Charles Spurgeon said this of Ethan and Psalm 89:

“He ends where he began; he has sailed round the world and reached port again. Let us bless God before we pray, and while we pray, and when we have done praying, for he always deserves it of us. If we cannot understand him, we will not distrust him.” [1]

I want the understanding first. I want a map, and when I try to use God’s Word in that way, like a detailed street map with step by step turns and warnings of what’s ahead, I am repeatedly disappointed. I understand why Peter whipped out his sword when the mob came to arrest Jesus in the garden, because surely this is not part of the plan. And Jesus gives the response that cuts and heals: “Or do you think that I cannot now pray to My Father, and He will provide Me with more than twelve legions of angels?”

“Do you think that I cannot?”

“If you fully understand it,” Augustine said, “then it can’t be God.” [2]

We are praying for direction right now and I get so frustrated at times with the waiting, with thinking we know something and then finding it’s a dead end. It feels like trying to back a big truck out of a compact parking spot and repeatedly shifting from reverse to drive, reverse to drive, turn a little, turn a little, reverse, then drive. We have to be patient, and patience is the worst. I would rather be right and efficient. 

If I only trust God as far as I can understand Him, I will have swords and answers ready. I will make quick decisions out of a desire to just be done with the waiting. But I want to trust God more than that. I want to trust that He is better than I can imagine, a mystery I will not solve but one I am called to continue to pursue. 

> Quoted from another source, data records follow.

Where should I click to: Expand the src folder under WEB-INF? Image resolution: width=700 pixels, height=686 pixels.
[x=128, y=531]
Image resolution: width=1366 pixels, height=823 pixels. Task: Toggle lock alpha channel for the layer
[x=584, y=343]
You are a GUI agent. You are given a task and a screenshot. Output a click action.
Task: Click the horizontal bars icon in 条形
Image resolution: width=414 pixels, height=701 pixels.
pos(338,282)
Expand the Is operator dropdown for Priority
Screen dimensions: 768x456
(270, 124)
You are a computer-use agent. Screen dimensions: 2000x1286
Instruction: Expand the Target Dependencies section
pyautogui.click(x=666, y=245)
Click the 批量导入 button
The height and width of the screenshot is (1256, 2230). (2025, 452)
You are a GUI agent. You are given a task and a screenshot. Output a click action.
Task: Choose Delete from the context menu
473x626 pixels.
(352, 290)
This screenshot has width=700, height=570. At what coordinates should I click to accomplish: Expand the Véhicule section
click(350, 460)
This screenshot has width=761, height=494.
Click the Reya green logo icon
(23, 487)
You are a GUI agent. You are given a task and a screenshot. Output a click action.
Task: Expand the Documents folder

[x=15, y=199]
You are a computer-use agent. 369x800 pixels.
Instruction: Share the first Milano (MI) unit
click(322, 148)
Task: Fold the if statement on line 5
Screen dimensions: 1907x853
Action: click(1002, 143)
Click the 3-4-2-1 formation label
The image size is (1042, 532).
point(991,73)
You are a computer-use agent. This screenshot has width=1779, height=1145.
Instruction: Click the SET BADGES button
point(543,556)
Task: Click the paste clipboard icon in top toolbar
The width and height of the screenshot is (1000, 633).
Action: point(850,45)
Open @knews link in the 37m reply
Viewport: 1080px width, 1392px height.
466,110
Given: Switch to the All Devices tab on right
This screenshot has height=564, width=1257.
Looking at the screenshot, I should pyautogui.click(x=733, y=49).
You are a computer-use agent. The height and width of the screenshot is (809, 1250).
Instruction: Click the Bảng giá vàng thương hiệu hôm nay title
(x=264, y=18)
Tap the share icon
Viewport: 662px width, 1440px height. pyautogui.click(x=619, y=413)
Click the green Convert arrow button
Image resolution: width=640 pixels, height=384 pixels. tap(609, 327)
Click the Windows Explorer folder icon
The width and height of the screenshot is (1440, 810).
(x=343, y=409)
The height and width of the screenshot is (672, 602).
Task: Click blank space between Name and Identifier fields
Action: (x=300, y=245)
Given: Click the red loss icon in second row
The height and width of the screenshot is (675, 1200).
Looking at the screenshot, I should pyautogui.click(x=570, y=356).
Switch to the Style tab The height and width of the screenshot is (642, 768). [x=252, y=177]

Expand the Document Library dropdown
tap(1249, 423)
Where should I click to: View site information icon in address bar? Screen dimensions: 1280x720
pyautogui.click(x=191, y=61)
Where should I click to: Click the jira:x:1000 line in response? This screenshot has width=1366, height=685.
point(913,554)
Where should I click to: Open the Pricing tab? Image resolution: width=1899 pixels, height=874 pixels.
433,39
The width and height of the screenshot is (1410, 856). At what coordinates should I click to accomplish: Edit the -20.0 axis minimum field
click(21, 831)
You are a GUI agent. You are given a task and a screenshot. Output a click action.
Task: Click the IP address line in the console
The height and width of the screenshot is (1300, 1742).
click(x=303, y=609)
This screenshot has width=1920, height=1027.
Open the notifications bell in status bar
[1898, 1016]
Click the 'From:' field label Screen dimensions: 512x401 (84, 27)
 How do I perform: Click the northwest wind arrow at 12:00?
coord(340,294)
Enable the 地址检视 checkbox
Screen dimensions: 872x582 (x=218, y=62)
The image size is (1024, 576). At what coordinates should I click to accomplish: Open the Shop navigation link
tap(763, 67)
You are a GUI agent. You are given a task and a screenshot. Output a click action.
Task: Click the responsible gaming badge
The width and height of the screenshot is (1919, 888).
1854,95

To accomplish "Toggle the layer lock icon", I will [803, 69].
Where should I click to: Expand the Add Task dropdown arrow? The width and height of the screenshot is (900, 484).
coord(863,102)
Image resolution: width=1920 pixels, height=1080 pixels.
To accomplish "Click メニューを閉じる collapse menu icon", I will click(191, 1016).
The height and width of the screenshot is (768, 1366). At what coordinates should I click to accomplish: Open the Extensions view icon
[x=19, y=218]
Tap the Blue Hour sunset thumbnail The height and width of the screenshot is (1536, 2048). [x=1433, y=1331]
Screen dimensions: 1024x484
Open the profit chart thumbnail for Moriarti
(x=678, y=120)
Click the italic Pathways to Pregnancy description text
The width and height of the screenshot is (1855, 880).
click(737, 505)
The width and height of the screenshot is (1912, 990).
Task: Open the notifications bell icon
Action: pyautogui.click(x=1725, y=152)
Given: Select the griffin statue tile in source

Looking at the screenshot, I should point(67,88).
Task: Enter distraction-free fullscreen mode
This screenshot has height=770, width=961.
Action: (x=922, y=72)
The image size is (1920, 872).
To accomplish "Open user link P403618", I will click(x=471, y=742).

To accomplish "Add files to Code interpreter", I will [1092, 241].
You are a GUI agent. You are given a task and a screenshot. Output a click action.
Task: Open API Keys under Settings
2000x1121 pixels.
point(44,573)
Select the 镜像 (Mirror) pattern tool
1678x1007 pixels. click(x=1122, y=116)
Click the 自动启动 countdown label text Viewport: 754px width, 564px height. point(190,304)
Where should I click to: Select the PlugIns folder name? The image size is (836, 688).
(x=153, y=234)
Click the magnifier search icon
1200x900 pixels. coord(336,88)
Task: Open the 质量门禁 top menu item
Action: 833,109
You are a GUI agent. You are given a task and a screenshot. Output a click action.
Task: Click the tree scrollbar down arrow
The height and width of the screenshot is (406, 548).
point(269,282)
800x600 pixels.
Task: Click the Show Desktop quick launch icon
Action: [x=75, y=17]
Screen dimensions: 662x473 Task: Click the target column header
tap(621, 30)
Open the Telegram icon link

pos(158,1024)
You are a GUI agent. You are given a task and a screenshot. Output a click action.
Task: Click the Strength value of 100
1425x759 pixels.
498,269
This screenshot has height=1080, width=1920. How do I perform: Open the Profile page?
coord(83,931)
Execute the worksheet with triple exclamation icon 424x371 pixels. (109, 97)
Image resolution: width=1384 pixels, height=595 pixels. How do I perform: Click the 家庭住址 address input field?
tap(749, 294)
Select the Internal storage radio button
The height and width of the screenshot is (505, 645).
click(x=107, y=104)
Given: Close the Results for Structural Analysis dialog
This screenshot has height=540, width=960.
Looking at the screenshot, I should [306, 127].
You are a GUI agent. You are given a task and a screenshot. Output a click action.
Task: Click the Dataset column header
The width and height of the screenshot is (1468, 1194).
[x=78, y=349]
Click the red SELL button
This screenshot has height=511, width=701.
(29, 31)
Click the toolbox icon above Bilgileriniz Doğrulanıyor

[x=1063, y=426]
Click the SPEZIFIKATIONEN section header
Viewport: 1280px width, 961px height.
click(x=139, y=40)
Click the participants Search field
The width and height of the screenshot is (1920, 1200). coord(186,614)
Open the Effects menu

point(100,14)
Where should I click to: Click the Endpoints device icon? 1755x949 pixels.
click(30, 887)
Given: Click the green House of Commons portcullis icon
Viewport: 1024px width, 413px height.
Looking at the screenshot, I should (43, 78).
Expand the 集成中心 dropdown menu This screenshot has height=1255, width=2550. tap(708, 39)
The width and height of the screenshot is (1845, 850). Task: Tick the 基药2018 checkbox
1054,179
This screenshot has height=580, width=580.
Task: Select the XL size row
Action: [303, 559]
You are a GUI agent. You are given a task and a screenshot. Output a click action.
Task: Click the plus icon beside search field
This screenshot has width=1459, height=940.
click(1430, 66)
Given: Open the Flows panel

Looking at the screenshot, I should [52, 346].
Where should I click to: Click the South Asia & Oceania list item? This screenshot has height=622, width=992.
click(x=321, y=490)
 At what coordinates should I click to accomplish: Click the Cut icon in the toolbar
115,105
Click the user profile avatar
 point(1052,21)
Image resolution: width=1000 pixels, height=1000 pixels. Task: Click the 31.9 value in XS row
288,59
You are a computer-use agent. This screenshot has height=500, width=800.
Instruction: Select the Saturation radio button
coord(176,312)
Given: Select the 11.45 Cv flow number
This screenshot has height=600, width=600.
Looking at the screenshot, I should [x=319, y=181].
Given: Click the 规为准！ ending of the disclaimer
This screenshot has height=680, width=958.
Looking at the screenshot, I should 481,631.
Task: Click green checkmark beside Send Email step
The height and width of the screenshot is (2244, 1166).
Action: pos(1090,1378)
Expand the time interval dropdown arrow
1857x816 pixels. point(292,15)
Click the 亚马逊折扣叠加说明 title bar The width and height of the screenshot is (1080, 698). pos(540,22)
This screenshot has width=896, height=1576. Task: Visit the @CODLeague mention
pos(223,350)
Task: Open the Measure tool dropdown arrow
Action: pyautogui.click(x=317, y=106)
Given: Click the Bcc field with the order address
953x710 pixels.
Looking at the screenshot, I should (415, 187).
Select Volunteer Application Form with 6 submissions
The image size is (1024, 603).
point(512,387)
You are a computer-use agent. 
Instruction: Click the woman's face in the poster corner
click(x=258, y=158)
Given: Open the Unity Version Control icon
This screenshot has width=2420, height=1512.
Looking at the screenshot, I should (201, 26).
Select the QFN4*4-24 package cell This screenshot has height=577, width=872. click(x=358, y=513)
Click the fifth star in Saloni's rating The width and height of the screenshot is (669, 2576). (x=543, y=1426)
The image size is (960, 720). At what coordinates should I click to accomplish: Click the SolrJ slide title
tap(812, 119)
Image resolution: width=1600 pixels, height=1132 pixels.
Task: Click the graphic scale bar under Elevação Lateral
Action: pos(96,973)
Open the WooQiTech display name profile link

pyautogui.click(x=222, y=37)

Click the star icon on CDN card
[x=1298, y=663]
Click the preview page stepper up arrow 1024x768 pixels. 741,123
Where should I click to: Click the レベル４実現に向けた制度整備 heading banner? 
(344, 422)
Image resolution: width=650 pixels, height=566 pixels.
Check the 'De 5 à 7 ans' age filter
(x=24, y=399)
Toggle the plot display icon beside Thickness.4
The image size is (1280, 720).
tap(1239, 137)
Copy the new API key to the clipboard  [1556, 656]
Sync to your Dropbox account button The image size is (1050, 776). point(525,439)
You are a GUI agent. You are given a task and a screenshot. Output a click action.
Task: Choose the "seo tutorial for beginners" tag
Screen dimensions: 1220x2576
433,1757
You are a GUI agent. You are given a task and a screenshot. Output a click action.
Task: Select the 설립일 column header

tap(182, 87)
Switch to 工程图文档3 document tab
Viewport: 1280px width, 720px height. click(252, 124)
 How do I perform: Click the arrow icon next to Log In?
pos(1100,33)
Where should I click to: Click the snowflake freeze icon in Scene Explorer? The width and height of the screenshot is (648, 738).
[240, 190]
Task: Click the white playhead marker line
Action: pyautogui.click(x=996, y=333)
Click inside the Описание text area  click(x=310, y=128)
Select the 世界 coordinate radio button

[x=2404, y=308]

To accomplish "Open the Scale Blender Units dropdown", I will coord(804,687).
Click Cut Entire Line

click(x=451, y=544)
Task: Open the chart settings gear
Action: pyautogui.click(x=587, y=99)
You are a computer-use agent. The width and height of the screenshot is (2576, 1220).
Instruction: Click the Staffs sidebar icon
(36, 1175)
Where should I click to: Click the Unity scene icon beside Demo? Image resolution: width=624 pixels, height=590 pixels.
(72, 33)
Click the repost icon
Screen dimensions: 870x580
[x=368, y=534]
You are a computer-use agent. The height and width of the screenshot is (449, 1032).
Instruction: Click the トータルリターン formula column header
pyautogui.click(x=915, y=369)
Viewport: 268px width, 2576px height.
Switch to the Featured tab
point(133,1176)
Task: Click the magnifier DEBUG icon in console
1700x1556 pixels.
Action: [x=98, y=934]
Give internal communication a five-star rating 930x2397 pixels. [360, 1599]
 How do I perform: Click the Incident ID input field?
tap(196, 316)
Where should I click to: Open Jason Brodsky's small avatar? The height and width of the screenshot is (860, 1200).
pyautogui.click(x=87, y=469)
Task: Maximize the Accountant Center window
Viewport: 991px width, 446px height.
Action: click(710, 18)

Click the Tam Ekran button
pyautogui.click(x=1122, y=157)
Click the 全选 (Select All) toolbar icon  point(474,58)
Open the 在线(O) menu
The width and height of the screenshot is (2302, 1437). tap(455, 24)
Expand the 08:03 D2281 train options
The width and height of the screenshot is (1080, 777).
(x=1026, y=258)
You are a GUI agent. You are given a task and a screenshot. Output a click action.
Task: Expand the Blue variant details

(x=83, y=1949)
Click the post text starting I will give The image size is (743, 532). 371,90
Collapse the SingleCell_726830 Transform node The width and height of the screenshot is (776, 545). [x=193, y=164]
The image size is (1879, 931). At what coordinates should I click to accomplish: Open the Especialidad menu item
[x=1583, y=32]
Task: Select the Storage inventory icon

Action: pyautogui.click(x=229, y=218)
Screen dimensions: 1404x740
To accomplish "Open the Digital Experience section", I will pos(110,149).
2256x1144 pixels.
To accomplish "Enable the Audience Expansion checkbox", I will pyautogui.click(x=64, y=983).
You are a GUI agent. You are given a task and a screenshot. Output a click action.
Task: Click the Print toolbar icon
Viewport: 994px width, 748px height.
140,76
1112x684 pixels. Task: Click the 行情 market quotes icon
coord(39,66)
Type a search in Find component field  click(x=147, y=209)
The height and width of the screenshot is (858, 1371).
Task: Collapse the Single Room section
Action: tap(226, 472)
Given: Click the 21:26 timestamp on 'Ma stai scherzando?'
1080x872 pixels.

God answers Isaiah’s claim that He is a God who hides: 

“I have not spoken in secret,
somewhere in a land of darkness.
I did not say to the descendants of Jacob:
Seek me in a wasteland.
I am the LORD, Who speaks righteously,
Who declares what is right.”
(Isaiah 45.19 CSB)

God calls me to seek Him in the place I am right now, to abide in Him, and that is different from seeking answers from Him about the next place I should go. I am here, being faithful. God is here, being faithful. I do not seek Him in a wasteland and even though I would like a word with Him about the way some things have worked out, I trust this mystery is not about keeping secrets.



[1] Charles Spurgeon from his commentary on the Psalms, The Treasury of David

[2] Saint Augustine of Hippo from his Sermon 117, Chapter 3, Section 5

Editor’s note: The Christian Standard Bible translation does not capitalize pronouns referring to God; these have been added by Cultivating editors.



The featured image, “Cotswold Window and Roses,” is courtesy of Lancia E. Smith and is used with her glad permission for Cultivating.